Abstract
BACKGROUND
Spinal subdural empyemas are a rare presentation of rapid neurological decline, progressing from radiculopathy to complete paralysis and sensory loss. Although pathogenic mechanisms have been hypothesized, their occurrence in this population of patients remains unclear.
OBSERVATIONS
The authors present the third documented case of an isolated spinal subdural empyema of unclear etiology in an immunocompetent patient with no established risk factors.
LESSONS
Successful treatment requires prompt clinical suspicion, radiological diagnosis, and surgical evacuation along with empirical antibiotic treatment. Radiological clarification of the subdural versus the epidural location of the empyema is difficult, while intraoperative durotomy for exploration risks subdural dissemination. In these cases, intraoperative ultrasonography would be a useful adjunct and decision aid.
Keywords: spinal subdural empyema, intraoperative sonography, immunocompetent, spinal infection, subdural empyema
ABBREVIATIONS: ICU = intensive care unit, IV = intravenous, MRI = magnetic resonance imaging.
Subdural empyema, a loculated collection of purulence between the dura mater and the arachnoid mater, can present within the cranial vault or, in very rare cases, within the spine.1, 2 Interposed between the spinal epidural space and the intramedullary compartment, the spinal subdural space is contiguous across segments, making it prone to rapid and extensive colonization.2, 3 This results in a spectrum of diseases ranging from cord infarction to profound neurological deficit within 48 hours, particularly if not treated expeditiously with antibiotics and often surgical drainage.2, 4
The rarity of spinal subdural empyema has conferred a paucity of literature since its initial description in 1927 by Sittig.5, 6 With fewer than 80 reported cases, the pathogenesis is poorly understood, with prevalent theories revealing a predominant incidence in those with chronic sinus infections and immunosuppressive conditions (including diabetes, malignancy, human immunodeficiency virus infection, and intravenous [IV] drug use).7, 8 The following case illustrates a recent experience in a patient with an isolated spinal subdural abscess and, to our knowledge, the third case in the published literature without an underlying etiology or risk factors in an immunocompetent patient.9
Illustrative Case
History
A 55-year-old right-handed woman working as an industrial cleaner presented to the emergency department with a 48-hour history of rapidly progressive right-predominant dense quadriparesis in the setting of clinical and biochemical sepsis. Associated symptomatology included a subjectively swollen and tender right ankle, as well as systemic manifestations of infection, including fevers, without other focal neurological manifestations or alternative foci of infection.

* [RECORDS SUPPLIED]
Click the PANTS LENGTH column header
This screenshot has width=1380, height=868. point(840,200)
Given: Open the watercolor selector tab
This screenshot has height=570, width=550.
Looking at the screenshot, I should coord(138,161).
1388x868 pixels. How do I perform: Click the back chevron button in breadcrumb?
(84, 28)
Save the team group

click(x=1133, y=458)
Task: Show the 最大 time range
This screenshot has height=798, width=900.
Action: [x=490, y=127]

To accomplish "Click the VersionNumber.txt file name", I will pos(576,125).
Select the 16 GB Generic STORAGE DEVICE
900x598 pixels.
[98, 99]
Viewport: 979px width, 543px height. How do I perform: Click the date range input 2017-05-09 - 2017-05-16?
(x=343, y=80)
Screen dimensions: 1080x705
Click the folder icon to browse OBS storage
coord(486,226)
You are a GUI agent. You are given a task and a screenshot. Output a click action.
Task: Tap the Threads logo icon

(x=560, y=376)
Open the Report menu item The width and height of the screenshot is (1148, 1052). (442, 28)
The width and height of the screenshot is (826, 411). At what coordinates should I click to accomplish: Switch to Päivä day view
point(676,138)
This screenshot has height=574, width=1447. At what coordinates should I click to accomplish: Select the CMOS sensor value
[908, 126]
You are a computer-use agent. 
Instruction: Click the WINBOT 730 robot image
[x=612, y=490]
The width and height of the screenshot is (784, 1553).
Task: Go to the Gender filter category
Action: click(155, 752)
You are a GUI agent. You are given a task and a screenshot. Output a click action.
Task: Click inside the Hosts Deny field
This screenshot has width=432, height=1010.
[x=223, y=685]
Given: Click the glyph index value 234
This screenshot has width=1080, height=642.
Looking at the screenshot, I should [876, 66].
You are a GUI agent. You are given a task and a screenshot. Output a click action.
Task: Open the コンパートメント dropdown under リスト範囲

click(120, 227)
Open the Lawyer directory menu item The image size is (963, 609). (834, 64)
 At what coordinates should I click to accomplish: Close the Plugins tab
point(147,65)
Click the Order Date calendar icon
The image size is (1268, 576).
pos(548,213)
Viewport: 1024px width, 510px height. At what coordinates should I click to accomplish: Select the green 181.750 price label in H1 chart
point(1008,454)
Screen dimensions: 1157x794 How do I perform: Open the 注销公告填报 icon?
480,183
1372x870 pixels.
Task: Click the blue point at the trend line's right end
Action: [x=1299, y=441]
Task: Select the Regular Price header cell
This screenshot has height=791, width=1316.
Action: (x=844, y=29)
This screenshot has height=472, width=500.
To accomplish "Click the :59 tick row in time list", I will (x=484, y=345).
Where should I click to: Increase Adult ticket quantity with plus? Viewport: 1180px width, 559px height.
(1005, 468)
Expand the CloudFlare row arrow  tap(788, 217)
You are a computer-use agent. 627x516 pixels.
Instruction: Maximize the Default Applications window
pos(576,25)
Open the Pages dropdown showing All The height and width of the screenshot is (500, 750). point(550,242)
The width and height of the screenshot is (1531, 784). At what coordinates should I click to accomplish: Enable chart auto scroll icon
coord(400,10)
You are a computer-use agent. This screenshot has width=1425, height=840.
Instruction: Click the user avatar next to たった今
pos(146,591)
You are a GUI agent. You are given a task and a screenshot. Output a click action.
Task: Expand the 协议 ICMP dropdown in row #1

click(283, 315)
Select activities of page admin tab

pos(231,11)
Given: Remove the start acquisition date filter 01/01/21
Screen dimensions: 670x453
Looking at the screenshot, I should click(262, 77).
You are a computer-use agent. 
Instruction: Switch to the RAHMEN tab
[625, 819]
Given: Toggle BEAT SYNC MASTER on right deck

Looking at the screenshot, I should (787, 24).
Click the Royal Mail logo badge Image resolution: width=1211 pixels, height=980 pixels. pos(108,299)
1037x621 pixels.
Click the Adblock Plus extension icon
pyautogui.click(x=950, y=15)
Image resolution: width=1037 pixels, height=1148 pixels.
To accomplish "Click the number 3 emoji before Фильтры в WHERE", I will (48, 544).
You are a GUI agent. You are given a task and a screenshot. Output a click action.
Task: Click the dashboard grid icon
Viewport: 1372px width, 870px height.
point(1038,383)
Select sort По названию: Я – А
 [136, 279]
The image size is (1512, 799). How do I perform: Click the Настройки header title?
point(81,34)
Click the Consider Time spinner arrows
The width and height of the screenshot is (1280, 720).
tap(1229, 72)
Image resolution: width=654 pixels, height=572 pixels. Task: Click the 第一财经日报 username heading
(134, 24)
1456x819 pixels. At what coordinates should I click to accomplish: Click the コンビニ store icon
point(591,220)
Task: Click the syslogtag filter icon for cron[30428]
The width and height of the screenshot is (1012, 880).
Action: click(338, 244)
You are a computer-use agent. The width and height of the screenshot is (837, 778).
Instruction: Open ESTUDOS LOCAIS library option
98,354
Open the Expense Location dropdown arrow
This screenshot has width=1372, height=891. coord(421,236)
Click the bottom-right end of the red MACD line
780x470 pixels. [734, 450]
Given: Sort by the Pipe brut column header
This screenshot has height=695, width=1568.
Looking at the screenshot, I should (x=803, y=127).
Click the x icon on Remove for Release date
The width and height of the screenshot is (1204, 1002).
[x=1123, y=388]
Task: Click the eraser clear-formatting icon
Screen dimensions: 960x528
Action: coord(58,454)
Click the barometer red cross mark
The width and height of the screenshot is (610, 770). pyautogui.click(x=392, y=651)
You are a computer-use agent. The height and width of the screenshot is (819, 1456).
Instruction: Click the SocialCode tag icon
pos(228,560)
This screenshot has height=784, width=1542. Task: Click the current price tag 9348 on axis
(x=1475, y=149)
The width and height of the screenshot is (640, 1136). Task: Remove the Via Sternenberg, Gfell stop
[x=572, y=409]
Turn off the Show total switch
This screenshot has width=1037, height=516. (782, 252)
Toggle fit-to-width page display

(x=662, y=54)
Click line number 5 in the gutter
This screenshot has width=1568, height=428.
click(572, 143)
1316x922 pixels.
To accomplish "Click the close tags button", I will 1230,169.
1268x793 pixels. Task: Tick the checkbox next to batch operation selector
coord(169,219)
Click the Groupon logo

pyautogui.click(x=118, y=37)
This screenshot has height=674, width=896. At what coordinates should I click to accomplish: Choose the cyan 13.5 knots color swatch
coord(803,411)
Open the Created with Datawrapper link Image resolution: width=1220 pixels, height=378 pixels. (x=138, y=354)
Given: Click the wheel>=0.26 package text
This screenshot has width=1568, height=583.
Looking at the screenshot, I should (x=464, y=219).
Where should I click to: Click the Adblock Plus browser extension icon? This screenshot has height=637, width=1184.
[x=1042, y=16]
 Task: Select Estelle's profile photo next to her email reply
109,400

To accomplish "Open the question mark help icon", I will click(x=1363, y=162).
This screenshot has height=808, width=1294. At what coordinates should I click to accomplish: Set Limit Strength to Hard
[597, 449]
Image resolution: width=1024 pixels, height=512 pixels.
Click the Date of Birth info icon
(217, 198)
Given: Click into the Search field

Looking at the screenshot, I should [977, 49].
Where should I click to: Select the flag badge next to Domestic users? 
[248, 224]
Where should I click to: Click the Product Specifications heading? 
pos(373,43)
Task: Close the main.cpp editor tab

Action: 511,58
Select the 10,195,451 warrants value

* [TASKS FOR THIS EXERCISE]
(a) Reproduce word for word the passage of the case report on spinal subdural empyema, starting with "Keywords: spinal subdural" and going on through "magnetic resonance imaging.".
(b) Render this sentence from the case report on spinal subdural empyema in Spanish: "In these cases, intraoperative ultrasonography would be a useful adjunct and decision aid."
(c) Using the case report on spinal subdural empyema, answer each question briefly.
(i) In what year, and by whom, was spinal subdural empyema first described?
(ii) About how many cases have been reported?
(iii) What was the patient's age, and what work did she do?
The rows have no part in this work.

* [PER-TASK OUTPUTS]
(a)
Keywords: spinal subdural empyema, intraoperative sonography, immunocompetent, spinal infection, subdural empyema
ABBREVIATIONS: ICU = intensive care unit, IV = intravenous, MRI = magnetic resonance imaging.

(b) En estos casos, la ecografía intraoperatoria sería un complemento útil y una ayuda para la toma de decisiones.

(c)
(i) It was first described in 1927 by Sittig.
(ii) Fewer than 80 cases have been reported.
(iii) She was 55 years old and worked as an industrial cleaner.